START Dataset entries

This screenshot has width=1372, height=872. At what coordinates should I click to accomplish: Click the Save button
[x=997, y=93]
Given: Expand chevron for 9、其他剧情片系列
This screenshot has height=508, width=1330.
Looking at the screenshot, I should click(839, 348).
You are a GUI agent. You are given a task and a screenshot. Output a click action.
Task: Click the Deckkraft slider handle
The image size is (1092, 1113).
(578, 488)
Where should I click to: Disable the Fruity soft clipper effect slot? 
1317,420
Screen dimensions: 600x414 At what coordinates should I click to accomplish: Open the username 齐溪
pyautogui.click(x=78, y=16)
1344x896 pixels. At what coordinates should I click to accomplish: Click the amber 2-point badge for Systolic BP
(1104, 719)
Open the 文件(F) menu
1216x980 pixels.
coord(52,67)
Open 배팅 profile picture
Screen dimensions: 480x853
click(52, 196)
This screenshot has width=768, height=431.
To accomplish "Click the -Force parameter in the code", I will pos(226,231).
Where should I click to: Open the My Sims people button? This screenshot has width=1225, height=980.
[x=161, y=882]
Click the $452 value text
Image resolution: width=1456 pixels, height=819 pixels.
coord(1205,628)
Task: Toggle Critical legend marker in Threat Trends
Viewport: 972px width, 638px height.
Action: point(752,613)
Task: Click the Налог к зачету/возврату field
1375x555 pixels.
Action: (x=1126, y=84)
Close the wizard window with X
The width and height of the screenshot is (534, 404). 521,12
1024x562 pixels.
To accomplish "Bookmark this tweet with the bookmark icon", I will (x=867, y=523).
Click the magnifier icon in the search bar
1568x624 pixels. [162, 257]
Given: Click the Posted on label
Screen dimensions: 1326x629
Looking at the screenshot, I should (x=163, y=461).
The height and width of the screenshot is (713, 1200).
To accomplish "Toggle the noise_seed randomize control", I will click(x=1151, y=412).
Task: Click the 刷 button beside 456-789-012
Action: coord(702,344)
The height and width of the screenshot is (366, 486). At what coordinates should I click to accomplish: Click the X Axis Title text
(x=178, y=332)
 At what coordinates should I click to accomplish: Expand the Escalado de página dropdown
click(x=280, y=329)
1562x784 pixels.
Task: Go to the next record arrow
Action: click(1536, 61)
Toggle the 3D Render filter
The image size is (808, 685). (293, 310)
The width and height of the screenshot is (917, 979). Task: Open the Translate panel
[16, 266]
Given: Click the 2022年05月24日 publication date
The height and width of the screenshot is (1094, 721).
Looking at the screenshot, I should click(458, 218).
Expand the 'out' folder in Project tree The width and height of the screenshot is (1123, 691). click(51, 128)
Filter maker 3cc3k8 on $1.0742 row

END Dataset entries

• _Problem description_
Find the line that contains "Close the wizard window with X". Restate it and all lines after it exactly, ending with the final line of the data.

• _Answer to this problem_
Close the wizard window with X
The width and height of the screenshot is (534, 404). 521,12
1024x562 pixels.
To accomplish "Bookmark this tweet with the bookmark icon", I will (x=867, y=523).
Click the magnifier icon in the search bar
1568x624 pixels. [162, 257]
Given: Click the Posted on label
Screen dimensions: 1326x629
Looking at the screenshot, I should (x=163, y=461).
The height and width of the screenshot is (713, 1200).
To accomplish "Toggle the noise_seed randomize control", I will click(x=1151, y=412).
Task: Click the 刷 button beside 456-789-012
Action: coord(702,344)
The height and width of the screenshot is (366, 486). At what coordinates should I click to accomplish: Click the X Axis Title text
(x=178, y=332)
 At what coordinates should I click to accomplish: Expand the Escalado de página dropdown
click(x=280, y=329)
1562x784 pixels.
Task: Go to the next record arrow
Action: click(1536, 61)
Toggle the 3D Render filter
The image size is (808, 685). (293, 310)
The width and height of the screenshot is (917, 979). Task: Open the Translate panel
[16, 266]
Given: Click the 2022年05月24日 publication date
The height and width of the screenshot is (1094, 721).
Looking at the screenshot, I should click(458, 218).
Expand the 'out' folder in Project tree The width and height of the screenshot is (1123, 691). click(51, 128)
Filter maker 3cc3k8 on $1.0742 row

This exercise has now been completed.